◆ **Problem to work on**:
Give every entry again, exactly.

##############################

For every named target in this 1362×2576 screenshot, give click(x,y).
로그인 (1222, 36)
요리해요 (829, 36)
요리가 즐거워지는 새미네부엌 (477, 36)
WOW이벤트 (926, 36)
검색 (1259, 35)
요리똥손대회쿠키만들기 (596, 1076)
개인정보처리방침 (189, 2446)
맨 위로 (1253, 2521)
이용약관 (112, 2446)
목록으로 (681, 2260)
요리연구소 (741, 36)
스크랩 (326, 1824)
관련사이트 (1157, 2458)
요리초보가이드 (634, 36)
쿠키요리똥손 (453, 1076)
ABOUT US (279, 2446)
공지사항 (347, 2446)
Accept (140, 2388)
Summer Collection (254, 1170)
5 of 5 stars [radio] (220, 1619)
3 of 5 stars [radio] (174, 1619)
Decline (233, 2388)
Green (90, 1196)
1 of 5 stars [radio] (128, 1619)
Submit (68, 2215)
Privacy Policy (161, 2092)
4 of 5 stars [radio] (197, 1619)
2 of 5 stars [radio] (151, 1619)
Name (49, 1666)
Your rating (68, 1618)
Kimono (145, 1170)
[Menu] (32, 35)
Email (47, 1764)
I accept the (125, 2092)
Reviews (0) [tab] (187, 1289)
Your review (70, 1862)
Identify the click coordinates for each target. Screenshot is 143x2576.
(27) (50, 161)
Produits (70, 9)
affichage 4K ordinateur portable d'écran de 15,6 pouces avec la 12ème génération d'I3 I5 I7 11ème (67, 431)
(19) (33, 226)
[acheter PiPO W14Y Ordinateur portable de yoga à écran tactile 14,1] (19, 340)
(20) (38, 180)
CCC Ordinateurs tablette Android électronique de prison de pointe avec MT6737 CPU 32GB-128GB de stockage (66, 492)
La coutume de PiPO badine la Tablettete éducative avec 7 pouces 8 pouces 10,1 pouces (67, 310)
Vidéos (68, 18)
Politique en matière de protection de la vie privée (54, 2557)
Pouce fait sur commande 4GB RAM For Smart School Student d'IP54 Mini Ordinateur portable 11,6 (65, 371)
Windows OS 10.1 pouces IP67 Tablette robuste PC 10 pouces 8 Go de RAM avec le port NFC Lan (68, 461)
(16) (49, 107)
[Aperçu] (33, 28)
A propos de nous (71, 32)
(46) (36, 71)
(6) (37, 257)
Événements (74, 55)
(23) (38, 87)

##############################

◆ **Result of this exercise**:
For every named target in this 1362×2576 screenshot, give click(x,y).
로그인 (1222, 36)
요리해요 (829, 36)
요리가 즐거워지는 새미네부엌 (477, 36)
WOW이벤트 (926, 36)
검색 (1259, 35)
요리똥손대회쿠키만들기 (596, 1076)
개인정보처리방침 (189, 2446)
맨 위로 (1253, 2521)
이용약관 (112, 2446)
목록으로 (681, 2260)
요리연구소 (741, 36)
스크랩 (326, 1824)
관련사이트 (1157, 2458)
요리초보가이드 (634, 36)
쿠키요리똥손 (453, 1076)
ABOUT US (279, 2446)
공지사항 (347, 2446)
Accept (140, 2388)
Summer Collection (254, 1170)
5 of 5 stars [radio] (220, 1619)
3 of 5 stars [radio] (174, 1619)
Decline (233, 2388)
Green (90, 1196)
1 of 5 stars [radio] (128, 1619)
Submit (68, 2215)
Privacy Policy (161, 2092)
4 of 5 stars [radio] (197, 1619)
2 of 5 stars [radio] (151, 1619)
Name (49, 1666)
Your rating (68, 1618)
Kimono (145, 1170)
[Menu] (32, 35)
Email (47, 1764)
I accept the (125, 2092)
Reviews (0) [tab] (187, 1289)
Your review (70, 1862)
Identify the click coordinates for each target. Screenshot is 143x2576.
(27) (50, 161)
Produits (70, 9)
affichage 4K ordinateur portable d'écran de 15,6 pouces avec la 12ème génération d'I3 I5 I7 11ème (67, 431)
(19) (33, 226)
[acheter PiPO W14Y Ordinateur portable de yoga à écran tactile 14,1] (19, 340)
(20) (38, 180)
CCC Ordinateurs tablette Android électronique de prison de pointe avec MT6737 CPU 32GB-128GB de stockage (66, 492)
La coutume de PiPO badine la Tablettete éducative avec 7 pouces 8 pouces 10,1 pouces (67, 310)
Vidéos (68, 18)
Politique en matière de protection de la vie privée (54, 2557)
Pouce fait sur commande 4GB RAM For Smart School Student d'IP54 Mini Ordinateur portable 11,6 (65, 371)
Windows OS 10.1 pouces IP67 Tablette robuste PC 10 pouces 8 Go de RAM avec le port NFC Lan (68, 461)
(16) (49, 107)
[Aperçu] (33, 28)
A propos de nous (71, 32)
(46) (36, 71)
(6) (37, 257)
Événements (74, 55)
(23) (38, 87)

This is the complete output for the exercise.